◆ What to do ◆
Go through each line of the records below and count those with the word "Click"; give only the total.

====================

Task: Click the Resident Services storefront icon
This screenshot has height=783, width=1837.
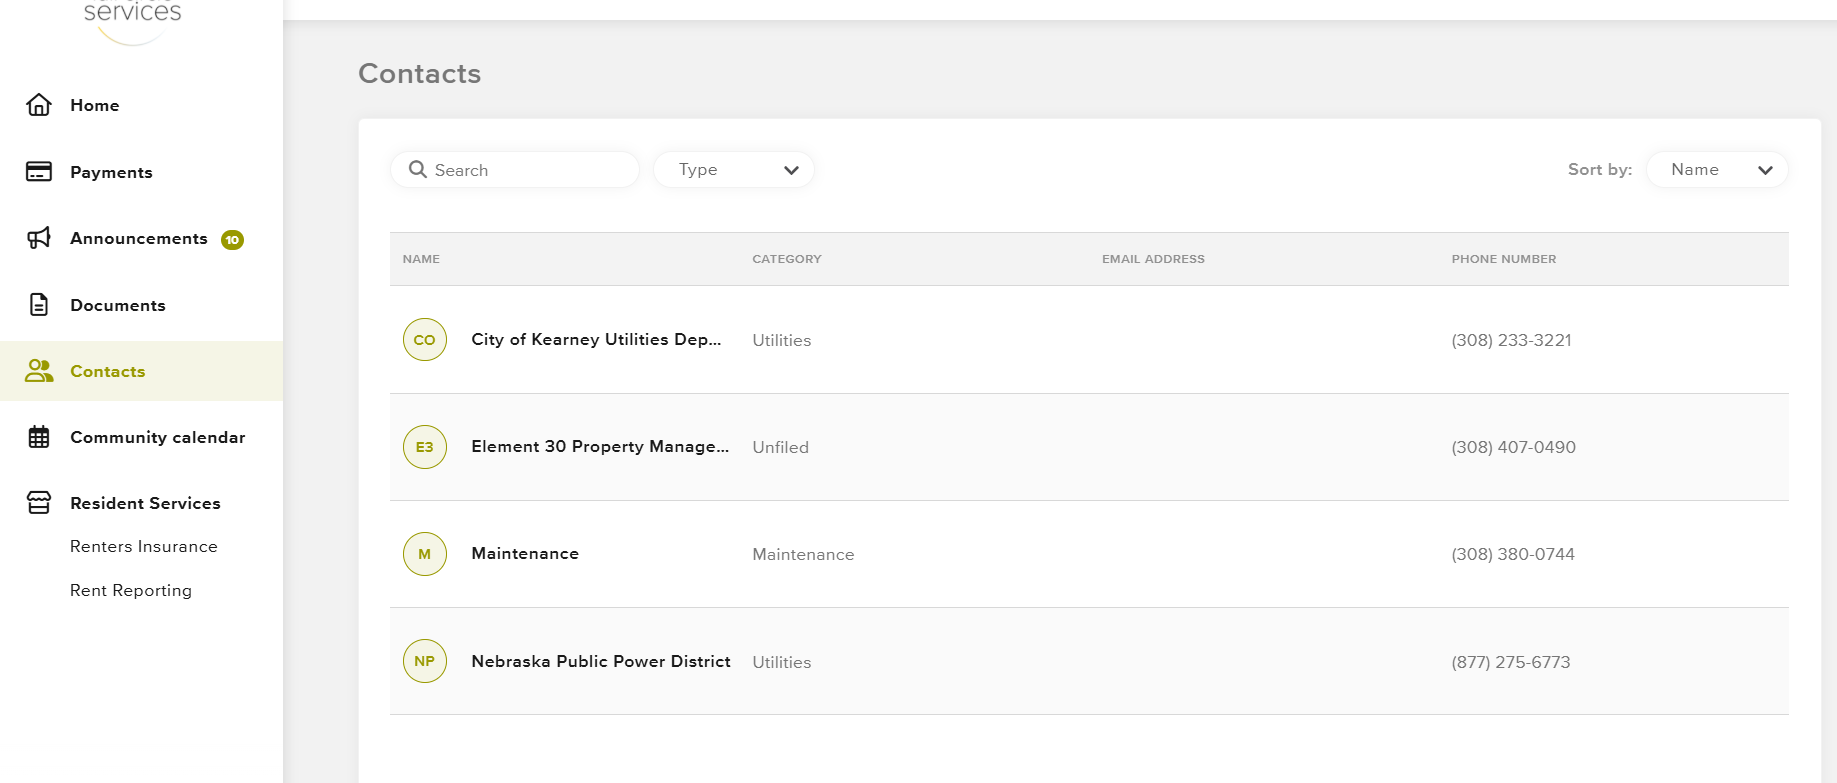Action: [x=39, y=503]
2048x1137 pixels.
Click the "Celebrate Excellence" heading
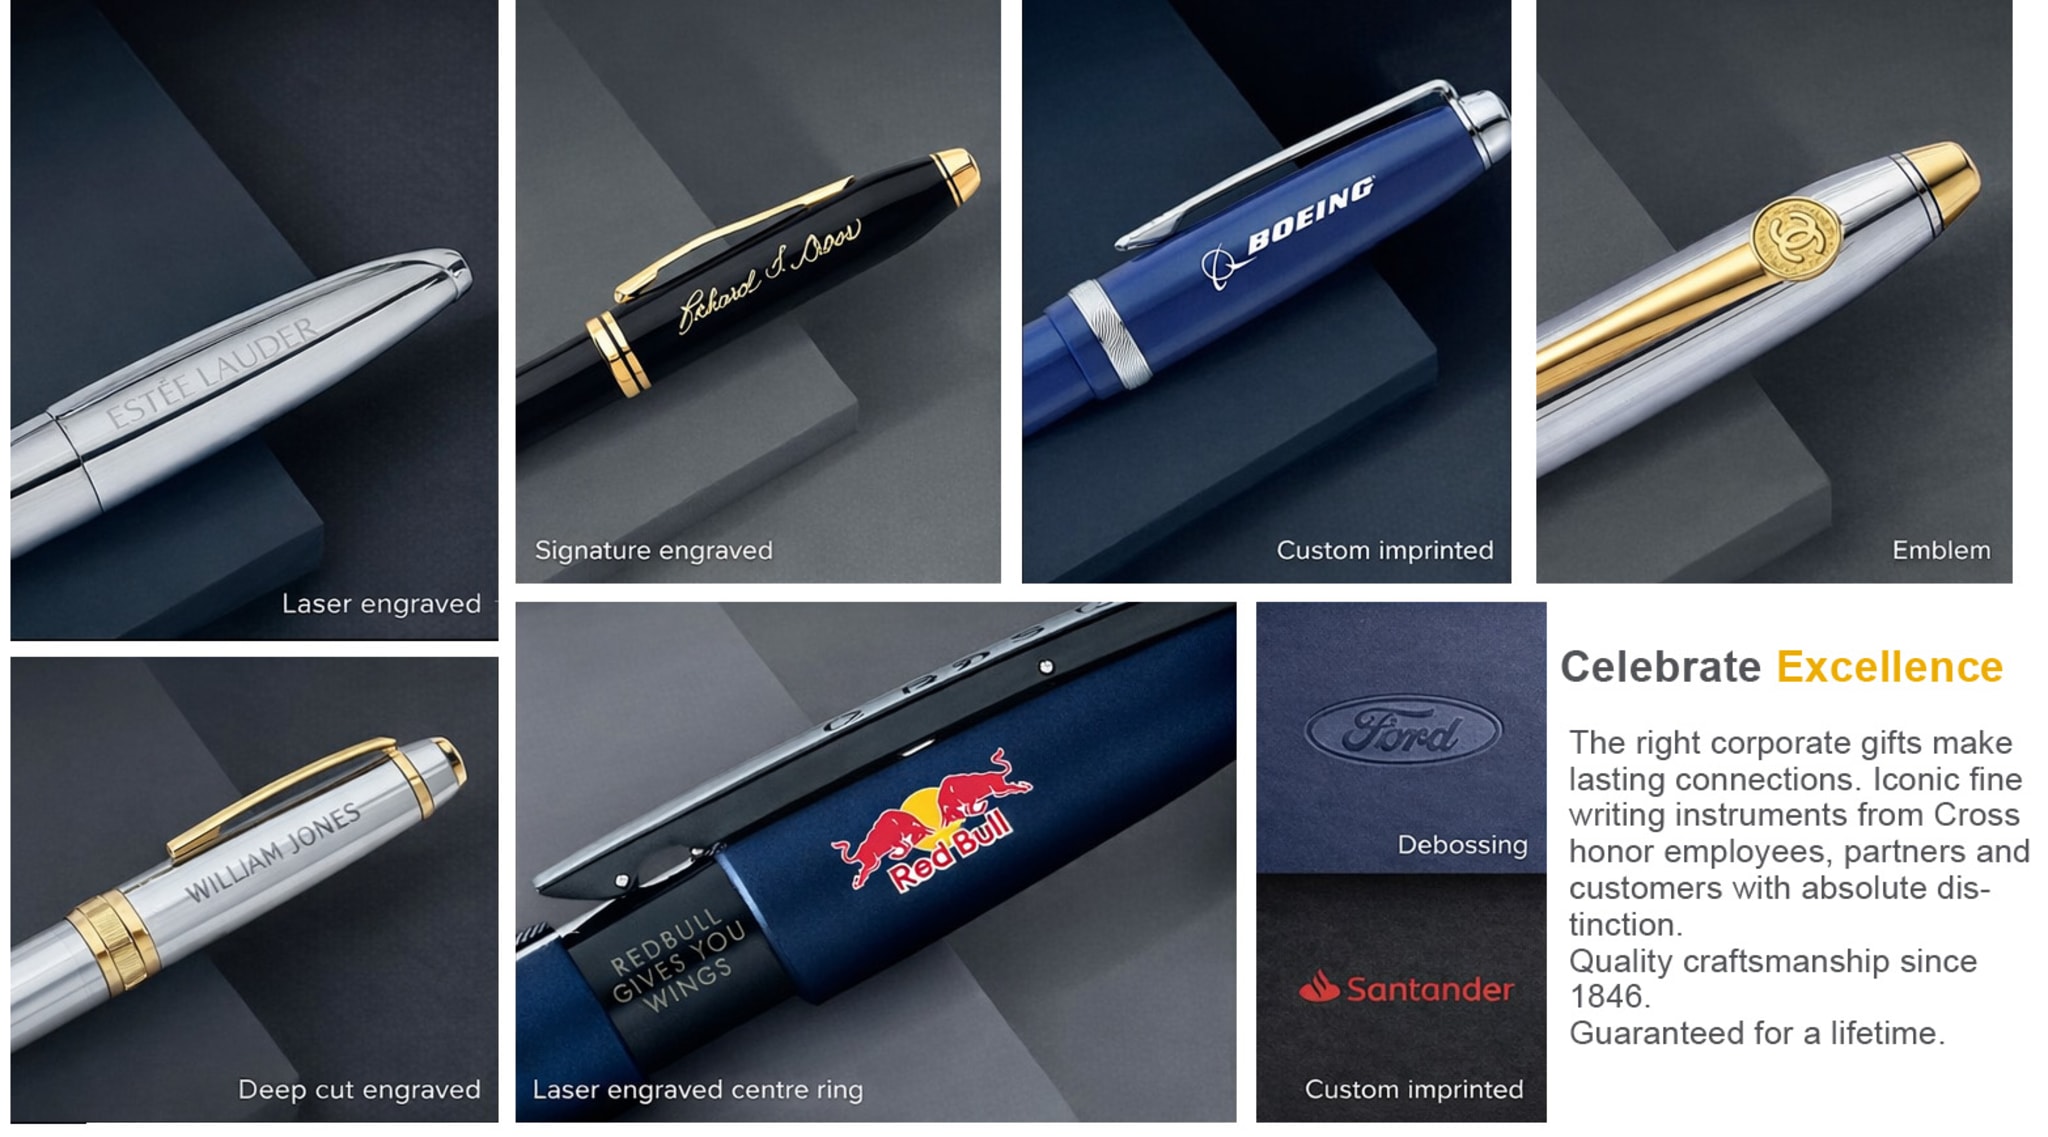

====================

◆ Result for this task ◆
2